ELENCO ATTIVITÀ -
**a.** Cita dal testo sugli atti persecutori il passo che inizia con le parole "Secondo i giudici" e si chiude dopo le parole "9.11.2018-29.3.2019, n. 13800).".
**b.** Riassumi in due frasi il testo sugli atti persecutori.

TESTO -

..........

Alla luce del costante orientamento della Corte di Cassazione, è certo che la condotta del Pr., nella frazione seguente la cessazione della convivenza, integri il reato di cui all’art. 612 bis. c.p.
Secondo i giudici di legittimità, infatti, “integrano il delitto di atti persecutori di cui all’art. 612 bis cod. pen. anche due sole condotte di minacce, molestie o lesioni, pur se commesse in un breve arco di tempo, idonee a costituire la “reiterazione” richiesta dalla norma incriminatrice, non essendo invece necessario che gli atti persecutori si manifestino in una prolungata sequenza temporale” (Cfr. Cass. pen., sez. V, 3.419.7.2018, n. 33842).
Inoltre, è pacifico che integri la condotta del delitto di atti persecutori il reiterato invio alla persona offesa di “sms” con messaggi amorosi, ingiuriosi e minatori, veicolati anche a mezzo di plurime telefonate (Cass. pen., sez. V, 9.11.2018-29.3.2019, n. 13800).
Nel caso in esame, dunque, i plurimi messaggi inviati alla persona offesa, l’irruzione notte tempo nella sua casa,) l’aggressione notturna in casa integrano senza dubbio la condotta contestata. Del resto, il filmato della notte fra il 7 e l’8 maggio (nel racconto che ne ha fatto il carabiniere che lo ha visionato) dimostra la insistenza con la quale il Pr. cercava di fare rientro nell’abitazione della Mo., nonostante fosse trattenuto dalla madre e dai passanti.
Sussiste, quale conseguenza della condotta dell’agente, anche l’evento naturalistico richiesto in via alternativa dal legislatore, rappresentato, nel caso di specie, sia dall’aver cagionato nella vittima un perdurante stato di ansia e di paura (riferito in dibattimento dalla Mo. almeno a partire dal momento in cui, di notte, il Pr. si introdusse nella sua abitazione entrando dalla finestra e vi si rimase fino al mattino dopo) sia dall’aver ingenerato nella stessa un fondato timore per la propria incolumità. Sussiste, infine, il reato di lesioni personali consumato fra l’8 ed il 9 maggio e documentato, oltre che dal racconto della Mo., dal referto medico in atti.

..........

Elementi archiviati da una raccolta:

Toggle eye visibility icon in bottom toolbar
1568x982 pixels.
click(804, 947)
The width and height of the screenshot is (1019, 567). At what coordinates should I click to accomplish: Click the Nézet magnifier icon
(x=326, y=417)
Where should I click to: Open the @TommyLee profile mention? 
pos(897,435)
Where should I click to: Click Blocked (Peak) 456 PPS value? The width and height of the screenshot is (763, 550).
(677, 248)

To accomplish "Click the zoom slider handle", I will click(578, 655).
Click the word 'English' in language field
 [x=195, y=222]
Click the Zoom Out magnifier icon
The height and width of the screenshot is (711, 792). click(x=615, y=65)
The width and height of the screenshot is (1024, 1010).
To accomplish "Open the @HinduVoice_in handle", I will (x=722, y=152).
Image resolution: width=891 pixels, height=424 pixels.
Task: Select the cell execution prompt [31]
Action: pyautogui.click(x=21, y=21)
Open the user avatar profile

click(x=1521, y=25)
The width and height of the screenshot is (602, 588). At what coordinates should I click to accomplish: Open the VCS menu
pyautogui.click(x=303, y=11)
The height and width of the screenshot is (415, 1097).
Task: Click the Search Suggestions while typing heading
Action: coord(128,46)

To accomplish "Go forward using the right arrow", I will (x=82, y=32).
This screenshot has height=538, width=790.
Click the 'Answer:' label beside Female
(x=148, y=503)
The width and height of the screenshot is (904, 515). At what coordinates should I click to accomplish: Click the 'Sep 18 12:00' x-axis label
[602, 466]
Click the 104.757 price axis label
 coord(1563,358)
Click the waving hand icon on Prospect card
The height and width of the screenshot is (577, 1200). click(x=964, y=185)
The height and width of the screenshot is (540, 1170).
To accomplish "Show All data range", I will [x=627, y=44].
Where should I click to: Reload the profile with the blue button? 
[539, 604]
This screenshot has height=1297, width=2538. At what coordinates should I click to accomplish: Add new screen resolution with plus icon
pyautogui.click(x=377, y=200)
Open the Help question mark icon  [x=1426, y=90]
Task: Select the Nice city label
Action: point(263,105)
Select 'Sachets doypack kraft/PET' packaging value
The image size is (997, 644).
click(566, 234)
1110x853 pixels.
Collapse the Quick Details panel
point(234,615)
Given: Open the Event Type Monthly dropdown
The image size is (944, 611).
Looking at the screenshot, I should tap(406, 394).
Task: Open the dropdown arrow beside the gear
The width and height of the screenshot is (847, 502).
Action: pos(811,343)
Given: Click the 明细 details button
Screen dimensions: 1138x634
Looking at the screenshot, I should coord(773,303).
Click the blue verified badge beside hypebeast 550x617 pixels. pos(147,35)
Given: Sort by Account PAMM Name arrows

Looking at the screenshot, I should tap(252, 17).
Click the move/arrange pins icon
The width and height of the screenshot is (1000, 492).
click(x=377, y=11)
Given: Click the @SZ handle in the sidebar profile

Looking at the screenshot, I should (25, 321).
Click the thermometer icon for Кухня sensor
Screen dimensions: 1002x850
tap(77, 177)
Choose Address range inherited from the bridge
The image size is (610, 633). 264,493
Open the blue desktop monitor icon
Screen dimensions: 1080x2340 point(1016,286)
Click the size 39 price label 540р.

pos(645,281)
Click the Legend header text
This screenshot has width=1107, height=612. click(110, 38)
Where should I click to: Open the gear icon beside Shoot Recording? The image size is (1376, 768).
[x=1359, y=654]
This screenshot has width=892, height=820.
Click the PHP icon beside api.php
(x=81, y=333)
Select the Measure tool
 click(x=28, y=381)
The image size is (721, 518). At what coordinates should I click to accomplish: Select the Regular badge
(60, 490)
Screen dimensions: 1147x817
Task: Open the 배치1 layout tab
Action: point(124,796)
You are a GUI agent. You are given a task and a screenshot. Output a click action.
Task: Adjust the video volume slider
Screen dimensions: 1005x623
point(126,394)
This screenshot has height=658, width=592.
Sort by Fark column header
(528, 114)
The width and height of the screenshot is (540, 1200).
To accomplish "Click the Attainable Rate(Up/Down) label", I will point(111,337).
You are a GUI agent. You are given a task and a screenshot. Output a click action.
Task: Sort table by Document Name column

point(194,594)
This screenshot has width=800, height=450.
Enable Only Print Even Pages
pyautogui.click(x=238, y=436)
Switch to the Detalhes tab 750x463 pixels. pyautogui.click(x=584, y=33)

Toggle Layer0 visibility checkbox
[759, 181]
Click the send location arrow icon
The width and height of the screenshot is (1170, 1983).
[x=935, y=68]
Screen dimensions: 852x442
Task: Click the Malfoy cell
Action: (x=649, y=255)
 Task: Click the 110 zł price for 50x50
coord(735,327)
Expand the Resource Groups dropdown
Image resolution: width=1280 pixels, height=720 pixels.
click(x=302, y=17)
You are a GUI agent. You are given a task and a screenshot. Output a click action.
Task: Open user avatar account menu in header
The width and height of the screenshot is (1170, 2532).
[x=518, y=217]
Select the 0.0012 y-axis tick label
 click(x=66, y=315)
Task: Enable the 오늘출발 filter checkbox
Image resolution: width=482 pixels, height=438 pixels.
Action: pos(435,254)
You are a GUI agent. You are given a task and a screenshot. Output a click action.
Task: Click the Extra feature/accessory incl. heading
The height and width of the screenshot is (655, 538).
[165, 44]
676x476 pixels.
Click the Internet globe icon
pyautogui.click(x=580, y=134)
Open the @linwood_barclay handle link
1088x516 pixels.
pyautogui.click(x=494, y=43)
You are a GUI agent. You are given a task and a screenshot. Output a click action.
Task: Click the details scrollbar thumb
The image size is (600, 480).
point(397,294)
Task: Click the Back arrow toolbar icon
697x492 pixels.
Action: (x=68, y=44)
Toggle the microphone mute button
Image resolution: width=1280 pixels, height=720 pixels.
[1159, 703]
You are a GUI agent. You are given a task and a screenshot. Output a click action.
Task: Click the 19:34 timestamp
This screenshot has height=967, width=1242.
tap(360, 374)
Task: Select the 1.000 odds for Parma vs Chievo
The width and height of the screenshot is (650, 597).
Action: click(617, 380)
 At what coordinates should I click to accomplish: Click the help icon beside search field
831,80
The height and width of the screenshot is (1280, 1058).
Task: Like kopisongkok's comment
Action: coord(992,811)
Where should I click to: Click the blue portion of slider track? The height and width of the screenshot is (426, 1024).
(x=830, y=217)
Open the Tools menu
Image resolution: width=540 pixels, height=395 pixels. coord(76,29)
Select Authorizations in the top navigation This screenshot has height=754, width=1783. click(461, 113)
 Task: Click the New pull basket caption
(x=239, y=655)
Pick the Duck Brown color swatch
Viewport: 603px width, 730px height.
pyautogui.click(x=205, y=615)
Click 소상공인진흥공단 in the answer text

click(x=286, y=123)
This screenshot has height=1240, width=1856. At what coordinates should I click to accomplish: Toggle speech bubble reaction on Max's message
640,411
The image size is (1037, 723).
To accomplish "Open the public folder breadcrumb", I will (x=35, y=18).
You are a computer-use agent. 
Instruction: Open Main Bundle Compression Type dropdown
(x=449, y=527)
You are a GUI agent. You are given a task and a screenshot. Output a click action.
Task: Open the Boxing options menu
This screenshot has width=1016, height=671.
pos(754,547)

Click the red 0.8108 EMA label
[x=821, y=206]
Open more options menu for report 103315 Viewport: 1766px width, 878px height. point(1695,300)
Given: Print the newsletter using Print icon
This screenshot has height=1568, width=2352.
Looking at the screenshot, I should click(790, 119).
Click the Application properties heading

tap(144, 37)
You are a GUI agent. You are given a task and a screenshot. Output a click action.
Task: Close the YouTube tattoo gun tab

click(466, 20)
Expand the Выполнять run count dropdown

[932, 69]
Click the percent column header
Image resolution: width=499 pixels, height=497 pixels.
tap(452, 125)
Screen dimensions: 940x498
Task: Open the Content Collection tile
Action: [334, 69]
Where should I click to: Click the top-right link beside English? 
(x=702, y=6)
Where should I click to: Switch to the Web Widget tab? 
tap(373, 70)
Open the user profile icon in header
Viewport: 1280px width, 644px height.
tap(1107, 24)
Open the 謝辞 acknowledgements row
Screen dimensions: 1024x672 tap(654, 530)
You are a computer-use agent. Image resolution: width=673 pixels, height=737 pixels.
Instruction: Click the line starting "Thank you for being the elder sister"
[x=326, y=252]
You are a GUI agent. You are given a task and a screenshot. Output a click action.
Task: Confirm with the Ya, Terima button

..........

RISPOSTE SCRITTE -
**a.**
Secondo i giudici di legittimità, infatti, “integrano il delitto di atti persecutori di cui all’art. 612 bis cod. pen. anche due sole condotte di minacce, molestie o lesioni, pur se commesse in un breve arco di tempo, idonee a costituire la “reiterazione” richiesta dalla norma incriminatrice, non essendo invece necessario che gli atti persecutori si manifestino in una prolungata sequenza temporale” (Cfr. Cass. pen., sez. V, 3.419.7.2018, n. 33842).
Inoltre, è pacifico che integri la condotta del delitto di atti persecutori il reiterato invio alla persona offesa di “sms” con messaggi amorosi, ingiuriosi e minatori, veicolati anche a mezzo di plurime telefonate (Cass. pen., sez. V, 9.11.2018-29.3.2019, n. 13800).

**b.** Alla luce dell'orientamento della Cassazione, per cui bastano anche due sole condotte e rientra nel reato l'invio ripetuto di sms amorosi, ingiuriosi e minatori, la condotta del Pr. dopo la fine della convivenza integra il delitto di atti persecutori dell'art. 612 bis c.p. I plurimi messaggi, l'irruzione notturna nella casa della Mo. e l'aggressione hanno causato nella vittima un perdurante stato di ansia e paura e un fondato timore per la propria incolumità, e sussiste anche il reato di lesioni personali, documentato dal referto medico.